I'm a Mess

I’ve got a nasty case of tennis elbow that intermittently hurts like the dickens. The last few days it has felt like an acetylene torch is aimed at my elbow.

Meanwhile my nose has started to run like a faucet for some bizarre reason, probably because after 40-whatever years my body decided to be allergic to something.

On top of this, I still have stitches sticking out of my lip from where I got bashed in the face with a Frisbee the day after Easter.  A canker sore the size of Florida developed on the inside of my lip making sleeping and talking impossible. But who really needs to do those things anyway, right?

Last week I got food poisoning and found myself on my knees ralphing in the parking lot of an airport.  I will spare you the details except to say that most of the fluid that needed to be expelled was apparently stored in my toes, requiring violent exercises to move it from there to the parking lot.   My stomach gurgled like a clogged drain for the next several days.

Now I’m dealing with vertigo, which isn’t a problem except for when I’m upright or awake.  Then it makes me feel dizzy and tipsy.

I’m a mess.

The truth is all my ailments and aches are healing. My stitches will dissolve and my lip will be fine. In time my elbow will be back to normal.  I’m confident that with some rest and a doctor’s visit God will command my head to stop spinning and my stomach to stop gurgling. I will probably get better.

So many have much more serious issues with their bodies right now.  I’m not talking about Kobe Bryant’s Achilles heel or RG3’s knee. I mean serious stuff.  Like little 6 year old Ava’s cancer. And Elaine’s broken leg, and Stuart’s chemo treatments. Our prayer list at Mountain is longer than Santa’s To Do list.

You either have some serious physical illness right now, or you have someone very close to you who does.  It’s part of life. The spring buds are bringing new life to the trees and bushes around us, but our bodies are aging and decaying and wasting away. I don’t care who you are, you’re either old or getting old.

And you’re going to die.

I like for my blog to be a happy, inspirational kind of place.

But here’s what the scriptures say. Put on your bifocals and read these words of truth carefully.  Let them sink into your mind, if you have enough functioning brain cells left:

“The one who raised the Lord Jesus from the dead will also raise us with Jesus…”  (2 Corinthians 4:14). 

You’re getting a new body one day.  That means that right now, in the meantime…

“Therefore we do not lose heart.  Though outwardly we are wasting away, yet inwardly we are being renewed day by day.”   (2 Corinthians 4:16) 

Your physical body is on a one-way trip to deterioration.  Entropy is no respecter of persons.  Your skin will sag, your energy will flag, and your butt will drag until they put you in a bag.  Sorry, there’s no end-run around it.   Besides, if you tried an end-run you’d probably die of a heart attack.  And as little reminders of our eventual date with death, there’s cancer, allergies, stitches in  your lip, and vertigo.

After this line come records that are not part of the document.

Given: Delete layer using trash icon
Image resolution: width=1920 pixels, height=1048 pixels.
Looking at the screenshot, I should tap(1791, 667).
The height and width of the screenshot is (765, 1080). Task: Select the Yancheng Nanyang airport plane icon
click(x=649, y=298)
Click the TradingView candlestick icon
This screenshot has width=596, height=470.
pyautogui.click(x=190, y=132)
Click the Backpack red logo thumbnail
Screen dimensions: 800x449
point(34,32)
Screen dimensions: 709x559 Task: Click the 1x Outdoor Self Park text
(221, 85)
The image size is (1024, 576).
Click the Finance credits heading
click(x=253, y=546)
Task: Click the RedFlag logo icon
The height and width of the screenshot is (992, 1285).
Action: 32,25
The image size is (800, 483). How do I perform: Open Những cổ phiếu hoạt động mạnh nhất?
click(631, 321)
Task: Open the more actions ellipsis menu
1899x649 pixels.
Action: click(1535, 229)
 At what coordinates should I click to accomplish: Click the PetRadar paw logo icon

But even when your body begins to break down, you don’t need to let it get YOU down. The inner renewal of God’s work can grow stronger through the years – even when our body is wasting away.  My friend Terry Silence died a few weeks back.  His body had wasted away. But his spirit was renewed day by day on the inside. Spiritually he was alive and fresh when he checked out of his worn out frame.

It’s an important perspective in a health-crazed society.    

“For our light and momentary troubles are achieving for us an eternal glory that far outweighs them all.  So we fix our eyes not on what is seen, but on what is unseen.  For what is seen is temporary, but what is unseen is eternal.” (2 Corinthians 4:17-18) 

One thing this means is that you can stop getting all depressed about your body, your ailments, your love handles, and pimples.  Sure, go for more walks, take a baby aspirin every day, stay on the elliptical and stop eating so many donuts.  And yes, cancer is a terrible nightmare, and the anguish of so many diseases can be nearly unbearable.

But ultimately, it points us to where all who are in Christ are going.  People of faith know that one day we will have new bodies.

And in the meantime, we know there’s a whole lot more to life than what meets the eye when you look in the mirror.